Fraudulent Transfers and Bankruptcy

When someone files for bankruptcy, he or she is required to disclose all assets to which that individual holds title. The reason for this disclosure is to allow creditors and the trustee to see what the debtor is holding, and whether some or all of those assets will become part of the bankruptcy estate, i.e., liquidated for the benefit of the debtor's creditors. While state and federal laws allow for exempting certain types of property and certain amounts of value, whatever cannot be exempted from the estate becomes fair game for creditors. In a chapter 7, the trustee has a duty to liquidate these assets, and distribute the proceeds to creditors who file timely proofs of claim.

For someone who has assets in excess of the exemptions available, a conceivable solution may be to transfer the asset to a third party and avoid having to disclose it as an asset in their bankruptcy schedules. While doing so may otherwise be valid on its face under state law, the trustee, along with any creditor, has powers to "avoid" or cancel a transfer under both state and federal laws. The legal reasoning is that the transfer was fraudulent to the extent that the transfer was made to protect an asset from creditors. Fraud can be actual, where the debtor deliberately transfers the asset to a third party to protect it, or constructive, where a transfer is made to a third party for little or no consideration; constructive fraud is presumed fraud. Constructive fraud also requires a showing that the debtor either made the transfer when he or she was insolvent or that the transfer in and of itself made the debtor insolvent. The practical effect of an avoidance action is that title reverts back to the debtor and the asset is seized by the trustee for the benefit of creditors.

Fraudulent transfers under federal law in bankruptcy are governed by 11 U.S.C. 548. The statute allows avoiding transfers that occurred up to two years prior to the date of filing of the bankruptcy. The statute further provides that fraud may be actual or constructive. 11 U.S.C. 544 further allows the use of any state avoidance law. Under California state law, fraudulent transfers are governed by Civil Code section 3439 et seq., and transfers made up to seven years prior to the filing may be avoided (up to four years for constructive fraud). Certainly, the party bringing the avoidance action has the burden of proving fraud, though in many cases establishing constructive fraud could be as simple as establishing that a transfer was a mere gift, i.e., nothing was paid by the grantee of the asset to the grantor-debtor.

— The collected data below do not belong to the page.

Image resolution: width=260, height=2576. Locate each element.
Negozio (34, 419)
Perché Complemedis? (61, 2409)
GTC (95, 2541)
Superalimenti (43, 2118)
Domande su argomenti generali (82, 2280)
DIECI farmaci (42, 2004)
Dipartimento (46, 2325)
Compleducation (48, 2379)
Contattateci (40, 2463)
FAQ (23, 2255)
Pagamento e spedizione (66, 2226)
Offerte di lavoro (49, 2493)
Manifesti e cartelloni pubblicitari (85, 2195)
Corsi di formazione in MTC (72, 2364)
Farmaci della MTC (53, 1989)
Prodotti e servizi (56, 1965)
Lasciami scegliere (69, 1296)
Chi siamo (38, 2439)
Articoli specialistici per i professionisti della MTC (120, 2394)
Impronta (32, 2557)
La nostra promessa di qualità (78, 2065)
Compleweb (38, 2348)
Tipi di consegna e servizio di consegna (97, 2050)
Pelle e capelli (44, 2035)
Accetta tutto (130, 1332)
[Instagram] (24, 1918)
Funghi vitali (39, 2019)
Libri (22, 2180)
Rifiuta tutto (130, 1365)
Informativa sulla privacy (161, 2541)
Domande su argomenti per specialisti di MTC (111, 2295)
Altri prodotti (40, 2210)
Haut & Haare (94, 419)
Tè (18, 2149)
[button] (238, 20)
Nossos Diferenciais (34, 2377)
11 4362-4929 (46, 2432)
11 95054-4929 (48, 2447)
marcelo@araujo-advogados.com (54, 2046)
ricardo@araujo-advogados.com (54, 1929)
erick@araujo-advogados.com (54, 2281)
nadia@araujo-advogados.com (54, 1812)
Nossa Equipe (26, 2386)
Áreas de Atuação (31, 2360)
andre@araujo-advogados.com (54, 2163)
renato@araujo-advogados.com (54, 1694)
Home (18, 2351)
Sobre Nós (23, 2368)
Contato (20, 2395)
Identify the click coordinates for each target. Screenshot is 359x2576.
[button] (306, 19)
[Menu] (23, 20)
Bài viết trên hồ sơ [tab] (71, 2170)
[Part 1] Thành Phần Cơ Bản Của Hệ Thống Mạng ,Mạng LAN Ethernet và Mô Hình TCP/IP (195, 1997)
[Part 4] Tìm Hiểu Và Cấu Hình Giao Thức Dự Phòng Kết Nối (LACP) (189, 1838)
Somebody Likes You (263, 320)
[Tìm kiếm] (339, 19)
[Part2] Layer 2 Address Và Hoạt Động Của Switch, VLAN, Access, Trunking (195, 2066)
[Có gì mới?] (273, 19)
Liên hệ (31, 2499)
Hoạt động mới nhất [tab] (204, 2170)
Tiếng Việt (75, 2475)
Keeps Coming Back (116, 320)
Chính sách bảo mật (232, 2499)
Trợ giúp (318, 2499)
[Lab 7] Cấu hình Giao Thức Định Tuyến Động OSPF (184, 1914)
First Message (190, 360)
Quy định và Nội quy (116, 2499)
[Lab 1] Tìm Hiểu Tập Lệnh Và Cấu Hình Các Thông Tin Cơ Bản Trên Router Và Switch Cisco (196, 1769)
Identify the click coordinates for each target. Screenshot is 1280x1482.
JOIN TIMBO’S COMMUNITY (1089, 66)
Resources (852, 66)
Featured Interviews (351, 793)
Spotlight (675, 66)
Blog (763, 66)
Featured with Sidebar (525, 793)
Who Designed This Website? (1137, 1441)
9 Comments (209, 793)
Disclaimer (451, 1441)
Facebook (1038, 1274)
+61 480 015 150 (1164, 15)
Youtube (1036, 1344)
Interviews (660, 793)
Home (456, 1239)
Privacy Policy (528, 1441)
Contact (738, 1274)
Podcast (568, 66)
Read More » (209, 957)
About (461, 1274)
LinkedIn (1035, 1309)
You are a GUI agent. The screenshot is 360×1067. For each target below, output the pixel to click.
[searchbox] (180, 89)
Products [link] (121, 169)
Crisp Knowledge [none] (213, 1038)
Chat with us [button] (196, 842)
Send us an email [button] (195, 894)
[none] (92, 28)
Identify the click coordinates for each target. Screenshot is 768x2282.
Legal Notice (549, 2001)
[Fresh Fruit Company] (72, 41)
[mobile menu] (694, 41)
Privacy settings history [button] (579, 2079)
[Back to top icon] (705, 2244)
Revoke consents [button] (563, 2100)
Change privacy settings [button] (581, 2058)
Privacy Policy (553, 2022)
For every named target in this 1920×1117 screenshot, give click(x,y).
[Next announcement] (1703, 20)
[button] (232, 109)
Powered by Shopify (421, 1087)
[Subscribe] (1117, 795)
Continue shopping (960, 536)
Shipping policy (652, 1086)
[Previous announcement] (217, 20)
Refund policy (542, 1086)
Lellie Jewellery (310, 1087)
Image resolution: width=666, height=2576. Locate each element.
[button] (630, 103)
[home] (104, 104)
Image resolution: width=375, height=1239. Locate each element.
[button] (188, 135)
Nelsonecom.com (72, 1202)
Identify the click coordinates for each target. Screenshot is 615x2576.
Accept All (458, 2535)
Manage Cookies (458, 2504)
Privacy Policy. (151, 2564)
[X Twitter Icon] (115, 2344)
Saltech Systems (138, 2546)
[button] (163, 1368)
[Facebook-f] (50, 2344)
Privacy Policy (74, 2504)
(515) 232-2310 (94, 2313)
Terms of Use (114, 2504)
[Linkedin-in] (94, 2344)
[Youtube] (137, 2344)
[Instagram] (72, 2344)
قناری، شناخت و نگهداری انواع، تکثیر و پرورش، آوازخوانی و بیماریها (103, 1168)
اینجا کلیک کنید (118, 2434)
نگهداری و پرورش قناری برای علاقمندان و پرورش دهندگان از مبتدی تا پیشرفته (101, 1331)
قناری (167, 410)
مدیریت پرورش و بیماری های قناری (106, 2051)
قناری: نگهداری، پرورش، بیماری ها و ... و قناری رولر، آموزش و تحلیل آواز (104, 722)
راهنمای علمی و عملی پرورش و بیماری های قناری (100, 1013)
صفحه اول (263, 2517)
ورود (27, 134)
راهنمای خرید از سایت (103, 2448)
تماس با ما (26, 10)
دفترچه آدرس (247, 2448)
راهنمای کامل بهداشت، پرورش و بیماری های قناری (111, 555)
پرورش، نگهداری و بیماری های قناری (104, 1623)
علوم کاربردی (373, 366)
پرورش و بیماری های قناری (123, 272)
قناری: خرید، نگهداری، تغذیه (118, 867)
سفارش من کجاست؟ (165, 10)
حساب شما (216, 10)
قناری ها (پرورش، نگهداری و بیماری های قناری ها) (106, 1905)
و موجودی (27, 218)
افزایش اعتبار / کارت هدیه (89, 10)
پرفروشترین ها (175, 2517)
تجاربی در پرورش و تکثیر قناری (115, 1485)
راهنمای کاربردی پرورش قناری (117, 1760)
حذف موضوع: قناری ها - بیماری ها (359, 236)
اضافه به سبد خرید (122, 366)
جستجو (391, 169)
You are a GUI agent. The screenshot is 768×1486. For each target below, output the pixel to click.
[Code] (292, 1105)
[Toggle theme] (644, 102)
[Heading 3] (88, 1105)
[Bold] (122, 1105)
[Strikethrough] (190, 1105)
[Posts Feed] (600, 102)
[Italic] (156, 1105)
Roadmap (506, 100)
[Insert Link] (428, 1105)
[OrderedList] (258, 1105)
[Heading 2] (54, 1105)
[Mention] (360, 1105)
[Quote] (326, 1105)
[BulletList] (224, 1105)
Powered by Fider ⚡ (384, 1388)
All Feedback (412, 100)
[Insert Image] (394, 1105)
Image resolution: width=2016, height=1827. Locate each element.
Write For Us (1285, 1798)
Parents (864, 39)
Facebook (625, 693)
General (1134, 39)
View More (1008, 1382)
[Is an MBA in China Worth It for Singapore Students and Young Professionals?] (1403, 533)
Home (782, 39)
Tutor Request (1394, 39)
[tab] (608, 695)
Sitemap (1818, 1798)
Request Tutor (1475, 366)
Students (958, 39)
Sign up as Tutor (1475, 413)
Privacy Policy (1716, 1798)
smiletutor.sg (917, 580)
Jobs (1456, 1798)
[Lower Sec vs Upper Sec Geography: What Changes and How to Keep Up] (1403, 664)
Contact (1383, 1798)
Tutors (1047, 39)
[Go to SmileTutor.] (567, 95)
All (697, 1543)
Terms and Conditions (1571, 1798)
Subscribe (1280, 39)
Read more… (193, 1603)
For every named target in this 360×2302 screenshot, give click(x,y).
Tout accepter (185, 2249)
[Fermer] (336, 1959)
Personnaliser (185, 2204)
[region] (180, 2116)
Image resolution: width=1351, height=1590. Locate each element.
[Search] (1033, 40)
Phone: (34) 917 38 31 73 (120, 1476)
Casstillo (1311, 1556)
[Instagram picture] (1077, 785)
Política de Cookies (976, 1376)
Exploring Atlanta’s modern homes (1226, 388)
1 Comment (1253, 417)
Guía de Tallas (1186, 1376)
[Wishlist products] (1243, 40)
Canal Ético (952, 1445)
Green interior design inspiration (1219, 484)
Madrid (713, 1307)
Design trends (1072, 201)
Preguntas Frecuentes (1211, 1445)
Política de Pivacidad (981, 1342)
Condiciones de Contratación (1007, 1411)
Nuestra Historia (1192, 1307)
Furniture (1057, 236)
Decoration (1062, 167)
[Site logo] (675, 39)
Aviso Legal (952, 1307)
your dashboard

But how would the debtor's creditors or the trustee find out about the transfer? For one, the Statement of Financial Affairs, a questionnaire that all debtors must complete and file, requires disclosure of all transfers, including cash transfers, that occurred within one year preceding the date of filing. Of course, the debtor could simply omit reference to any transfer, though doing so is illegal and can lead to federal criminal charges. On the other hand, the debtor could wait one year after a transfer is made to file bankruptcy to avoid having to disclose it, though most trustees can and will ask if any transfers have been made within up to ten years prior to filing at the 341 meeting of creditors. Debtors testify at these meetings under oath, and could face perjury and/or bankruptcy fraud charges, much less have their case dismissed with prejudice, for lying under oath and failing to disclose a transfer. Finally, creditors or the trustee can independently discover a transfer, either through a perusal of public records (e.g., to discover a transfer of real property), discover a transfer of money by looking at the debtor's financial statements, or simply have independent knowledge of any other transfer through the normal course of business.

Thus, it is urged that debtors provide a full and honest disclosure in their bankruptcy cases. If an individual contemplating filing for bankruptcy is concerned about losing some of his or her assets to the bankruptcy estate, he or she should speak with an experienced bankruptcy attorney and provide full disclosure of his or her situation. An experienced attorney can assess different options in filing and comment on their likely outcomes. Filing a bankruptcy without doing so may result in irreversible consequences. Finally, it is highly recommended that individuals contemplating filing for bankruptcy do not shift assets around prior thereto, as doing so may rouse suspicion of the trustee.